Task material:
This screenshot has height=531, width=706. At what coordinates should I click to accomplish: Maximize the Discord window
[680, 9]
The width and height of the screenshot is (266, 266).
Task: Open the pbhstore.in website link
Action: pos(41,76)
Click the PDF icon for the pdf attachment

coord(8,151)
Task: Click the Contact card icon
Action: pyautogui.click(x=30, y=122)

Work request: Please copy out every entry word for word.

Answer to the exercise:
This screenshot has height=531, width=706. At what coordinates should I click to accomplish: Maximize the Discord window
[680, 9]
The width and height of the screenshot is (266, 266).
Task: Open the pbhstore.in website link
Action: pos(41,76)
Click the PDF icon for the pdf attachment

coord(8,151)
Task: Click the Contact card icon
Action: pyautogui.click(x=30, y=122)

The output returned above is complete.